Die U.S. Customs and Border Protection (CBP) ist die Zoll- und Grenzschutzbehörde der Vereinigten Staaten. Sie ist unter anderem dafür zuständig, Waren bei der Einfuhr zu kontrollieren und im Zweifelsfall das verbindliche Herkunftsland eines Produkts festzulegen.
Im Zentrum steht dabei das Prinzip der sogenannten „substantial transformation“ (wesentliche Veränderung). Die CBP entscheidet im Einzelfall, ob durch einen Fertigungs- oder Bearbeitungsschritt aus einem Produkt ein neues Gut mit eigenem Charakter, Zweck oder Namen entstanden ist. Nur dann kann sich das Ursprungsland gegenüber dem Ausgangsprodukt ändern.
Diese Bewertung ist besonders relevant für komplexe Produkte wie Netzwerkhardware, Elektronik oder modulare IT-Systeme. In der Praxis wird dabei sehr genau geprüft, welche Produktionsschritte tatsächlich im jeweiligen Land stattgefunden haben. Reine Endmontage, Konfiguration oder das Aufspielen von Software oder Firmware reicht häufig nicht aus, um einen neuen Ursprung zu begründen.

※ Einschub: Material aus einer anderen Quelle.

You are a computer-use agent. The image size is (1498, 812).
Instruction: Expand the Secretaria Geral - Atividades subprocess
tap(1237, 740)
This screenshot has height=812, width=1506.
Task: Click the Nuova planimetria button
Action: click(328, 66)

Die CBP veröffentlicht ihre Entscheidungen in Form von sogenannten Ruling Letters, die als verbindliche Einzelfallauslegungen gelten. Unternehmen nutzen diese Entscheidungen als Orientierung, um die eigene Lieferkette besser einzuschätzen und Risiken bei der Einfuhr zu vermeiden.